42 Toberwine Street is a small, plain, two-storey stuccoed terraced house, one of a mirrored (handed) pair built around 1870. It is not listed, having been assessed as not meeting the criteria for listing and as being of neither architectural nor historic interest. It sits within a conservation area on the east side of Toberwine Street, with its front elevation facing roughly west.

The front elevation is asymmetrical and finished in recent lined render with plain quoins to the right (south) corner. To the right of the front is a timber-panelled door with a plain two-pane fanlight above. To the left is a Georgian-paned sash window with six-over-six panes, and there are two further matching sash windows at first-floor level. Window cills are painted stone.

The roof is gabled and covered in natural slate. To the front there is a small Velux window. There is a brick chimneystack to the north and a rendered stack to the south, along with a recently constructed rendered chimney to the right side of the ridge. Rainwater goods are a mix of cast iron and PVC.
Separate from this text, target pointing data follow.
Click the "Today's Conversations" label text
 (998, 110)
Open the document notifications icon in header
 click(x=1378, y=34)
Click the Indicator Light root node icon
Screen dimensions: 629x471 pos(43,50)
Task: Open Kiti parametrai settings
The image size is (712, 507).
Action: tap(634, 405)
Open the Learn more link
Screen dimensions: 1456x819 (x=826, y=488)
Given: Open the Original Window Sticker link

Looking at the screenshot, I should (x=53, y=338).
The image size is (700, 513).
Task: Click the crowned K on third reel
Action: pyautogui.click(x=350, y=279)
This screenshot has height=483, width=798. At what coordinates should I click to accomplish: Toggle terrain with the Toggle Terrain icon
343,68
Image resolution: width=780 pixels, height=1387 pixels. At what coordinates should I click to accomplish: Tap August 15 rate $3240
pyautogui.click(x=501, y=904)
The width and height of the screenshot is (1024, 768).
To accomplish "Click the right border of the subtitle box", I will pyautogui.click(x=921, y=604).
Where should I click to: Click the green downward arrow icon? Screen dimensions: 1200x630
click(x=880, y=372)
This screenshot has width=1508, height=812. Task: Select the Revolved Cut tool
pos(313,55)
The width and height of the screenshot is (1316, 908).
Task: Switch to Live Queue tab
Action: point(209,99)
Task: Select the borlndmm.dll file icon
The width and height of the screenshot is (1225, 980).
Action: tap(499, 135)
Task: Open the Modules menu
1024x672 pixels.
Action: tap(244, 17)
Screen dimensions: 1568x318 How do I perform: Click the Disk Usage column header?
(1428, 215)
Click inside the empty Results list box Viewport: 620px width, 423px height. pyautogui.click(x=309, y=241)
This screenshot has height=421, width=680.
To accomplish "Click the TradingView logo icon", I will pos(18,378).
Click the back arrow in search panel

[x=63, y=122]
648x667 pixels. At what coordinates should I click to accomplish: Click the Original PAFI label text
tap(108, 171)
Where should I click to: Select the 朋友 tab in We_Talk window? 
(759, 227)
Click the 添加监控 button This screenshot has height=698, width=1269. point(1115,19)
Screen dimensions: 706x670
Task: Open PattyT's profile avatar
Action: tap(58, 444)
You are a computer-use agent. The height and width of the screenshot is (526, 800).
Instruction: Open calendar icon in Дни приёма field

The property has been completely renovated — apparently in the 1980s — and a large modern two-storey gabled extension was added to the rear at that time, along with a large gabled dormer. The extension has a shallow pitched roof and modern door and windows to its east and north faces. To the right of the extension, the rear elevation of the main part of the house has a window with a modern frame at ground-floor level and two more at first-floor level. The rear elevation is finished to match the front. To the right (north) of the large rear dormer there is a small Velux window.

The history of Toberwine Street — whose name derives from the Irish for "street of the sweet well" — suggests it represents the earliest area of settlement within the village of Glenarm. The original 13th-century castle of Glenarm, around which the village developed, is believed to have stood at the south-west corner of the street on the site now occupied by the former courthouse. The castle was deliberately destroyed by Sorley Boy MacDonnell in 1597 and does not appear to have been repaired as a residence, with his descendant Sir Randal McDonnell building a new residence on the other side of the river. Some historians suggest the old castle was occupied by tenants in the later 17th century in some repaired form, though Richard Dobbs makes no mention of it in his 1683 description of the village. The name "Toberwine" appears in the Antrim Papers as early as a lease of November 1672, with "Toberwine Street" mentioned explicitly in a lease of August 1709. John O'Hara's 1779 map of Glenarm — the earliest surviving plan of the village — shows the street fully developed on both sides, with the market and courthouse at the south-west end. No verifiable trace of the old castle is identifiable on that map, though the Ordnance Survey Memoirs of around 1830–35 record "the foundations of a very extensive old castle which stood at the centre of the town until a few years ago," suggesting some ruins survived into the early 19th century.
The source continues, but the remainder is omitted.